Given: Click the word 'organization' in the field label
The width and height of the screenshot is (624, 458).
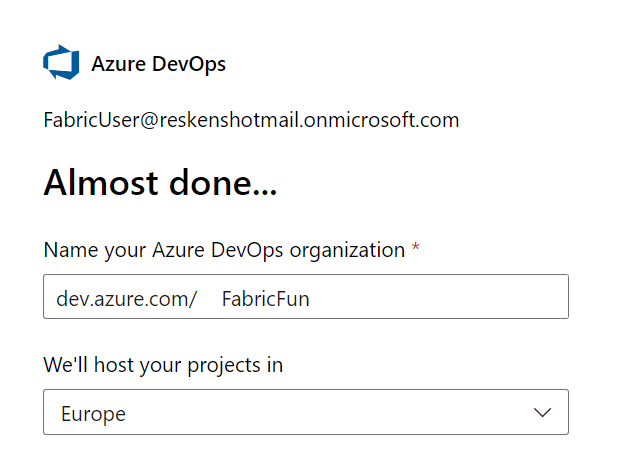Looking at the screenshot, I should 347,250.
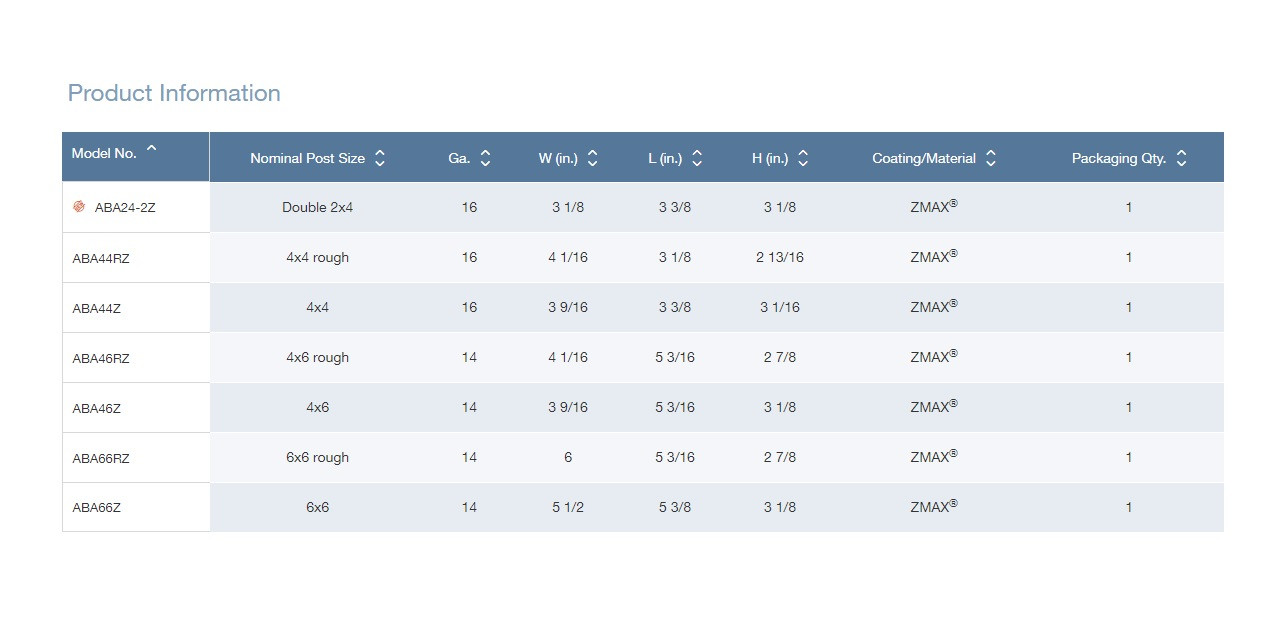
Task: Click the 4x6 rough post size cell
Action: pos(317,357)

+++

TASK OBJECTIVE
Quote each record exactly as it stands, minus the pictures.

EXERCISE RESULT
Given: Click the word 'organization' in the field label
The width and height of the screenshot is (624, 458).
Looking at the screenshot, I should 347,250.
Task: Click the 4x6 rough post size cell
Action: pos(317,357)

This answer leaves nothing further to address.